What to do:
A: Using the grass-rendering post, answer each question briefly:
(i) What frame rate does the poster get with 100,000 blades of grass?
(ii) What size is the texture being used?
(iii) Which version line opens the vertex shader?
B: In one to three sentences, explain why the grass-rendering post's author chose grass generated by a geometry shader.
C: Resume the grass-rendering post from where it stops and write the rest.

Source excerpt:

##########

I have been researching different techniques for rendering grass. I've decided to go with a Geometry shader generated grass mainly so I can generate triangle fans on the fly when I render them as GL_POINTS but I'm not seeing the performance I'd like to see. I'm getting maybe 20-50 fps with 100,000 blades of grass, and I have a decent GPU. I'm wondering if my approach is wrong, or if I'm reaching the limitations of my GPU or If I am doing something incorrectly or maybe if their is a faster way (My aim is individual blades where I can manipulate the vertices ideally). The texture I am using 256x256
My rendering steps are:
Creation of the VAO and VBO and storing locations and binding once:
float[] GrassLocations= new float[100000];
int vaoID = createVAO();
. //bind VBO to VAO
storeDataInAttributeList(0, 3, GrassLocations,0,0);
I then render:
GL30.glBindVertexArray(VAO);
GL20.glEnableVertexAttribArray(0);
GL13.glActiveTexture(GL13.GL_TEXTURE0);
GL11.glBindTexture(GL11.GL_TEXTURE_2D, texture);
GL11.glDrawArrays(GL11.GL_POINTS, 0, 100000);
GL20.glDisableVertexAttribArray(0);
GL30.glBindVertexArray(0);
then My Vertex Shader:
#version 400
layout (location = 0) in vec3 VertexLocation;
uniform float time;
out vec3 offsets;
out vec3 Position;
out vec3 Normal;
out vec2 TexCoord;
out float visibility;
uniform mat4 transformationMatrix;
uniform mat4 viewMatrix;
uniform mat4 MVPmatrix;
uniform mat4 modelViewMatrix;
const float density = .007;
const float gradient = 1.5;
out float Time;
void main()

##########

Data excerpts:
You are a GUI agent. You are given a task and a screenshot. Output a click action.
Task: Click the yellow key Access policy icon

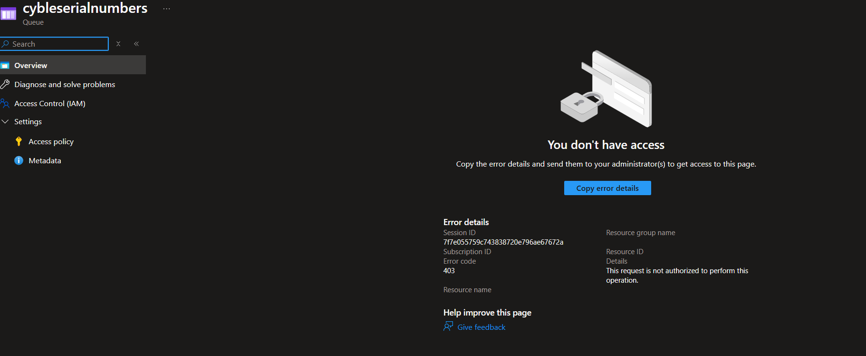(19, 141)
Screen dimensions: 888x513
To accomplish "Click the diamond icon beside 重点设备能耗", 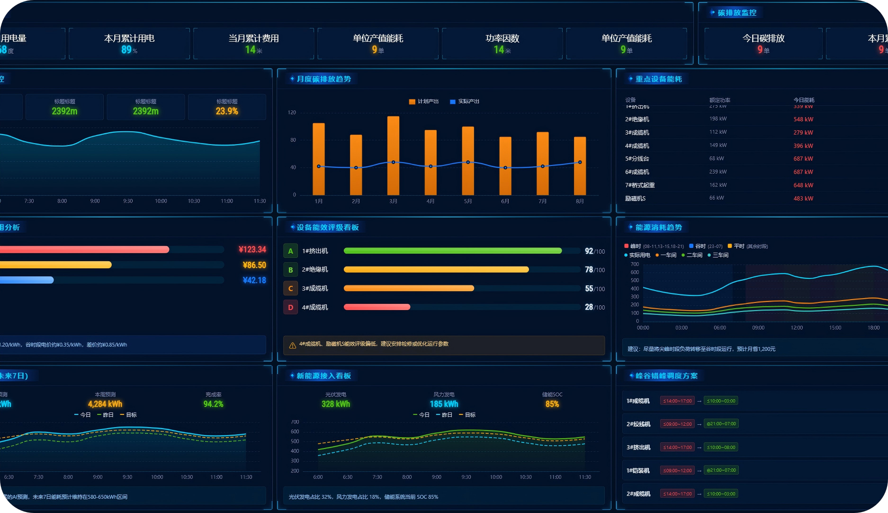I will (631, 79).
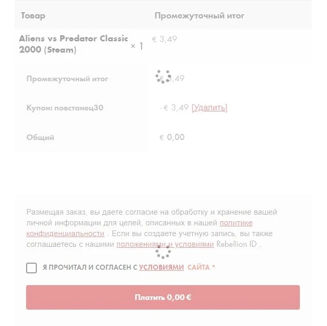Click the Промежуточный итог row label below the product
Screen dimensions: 327x326
pyautogui.click(x=67, y=79)
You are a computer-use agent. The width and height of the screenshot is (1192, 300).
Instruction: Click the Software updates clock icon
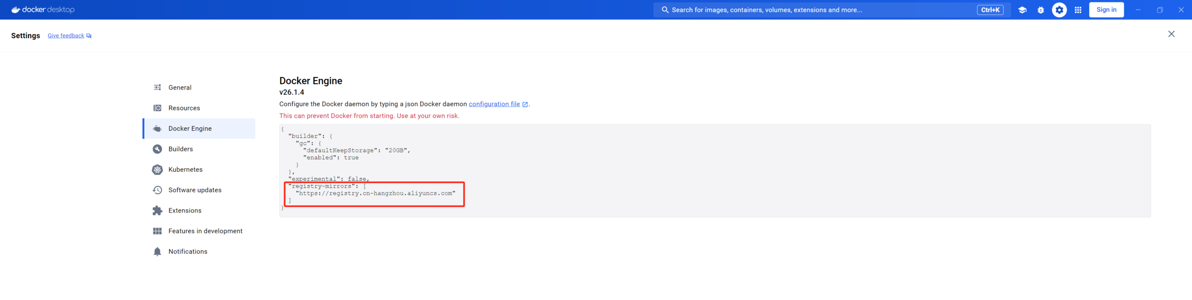pos(157,190)
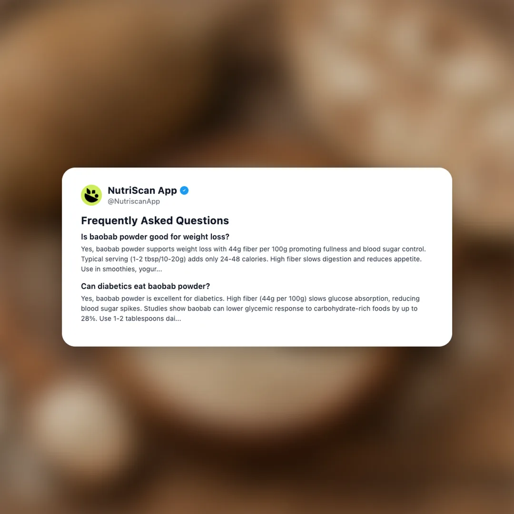This screenshot has height=514, width=514.
Task: Expand the diabetics baobab powder question
Action: 145,286
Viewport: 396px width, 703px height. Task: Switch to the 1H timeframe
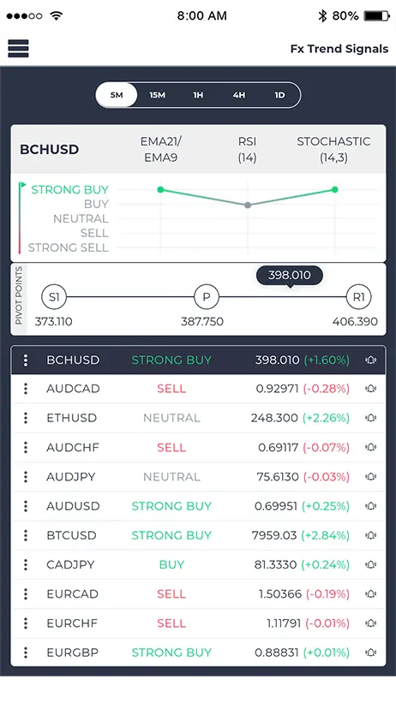pyautogui.click(x=198, y=95)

##########

Answers for the tasks:
A:
(i) About 20-50 fps.
(ii) 256x256.
(iii) #version 400.

B: The author went with a geometry shader mainly so that triangle fans could be generated on the fly while the grass is rendered as GL_POINTS.

C:
{
Time = time;
vec4 worldPosition = transformationMatrix * vec4(VertexLocation,1.0);
vec4 positionRelativeToCam = modelViewMatrix* vec4(VertexLocation,1.0);
Normal = vec3(0,1,0);
Position = vec3( worldPosition );
gl_Position = MVPmatrix* vec4(VertexLocation,1.0);
float distance = length(positionRelativeToCam.xyz);
visibility = exp(-pow((distance * density), gradient));
visibility = clamp(visibility,0.0,1.0);
offsets = offset;
}
I did gut the vertex shader and left only GL_POSITION and still not the issue.
My Geometry Shader:
#version 400
layout( points ) in;
layout( triangle_strip, max_vertices = 10 ) out;
float Size2=1; // Half the width of the quad
in vec3 Position[];
in vec3 Normal[];
in vec3 offsets[];
out vec3 position;
out vec3 normal;
in float Time[];
out vec2 TexCoord;
out vec3 color;
const float width = 5;
void main()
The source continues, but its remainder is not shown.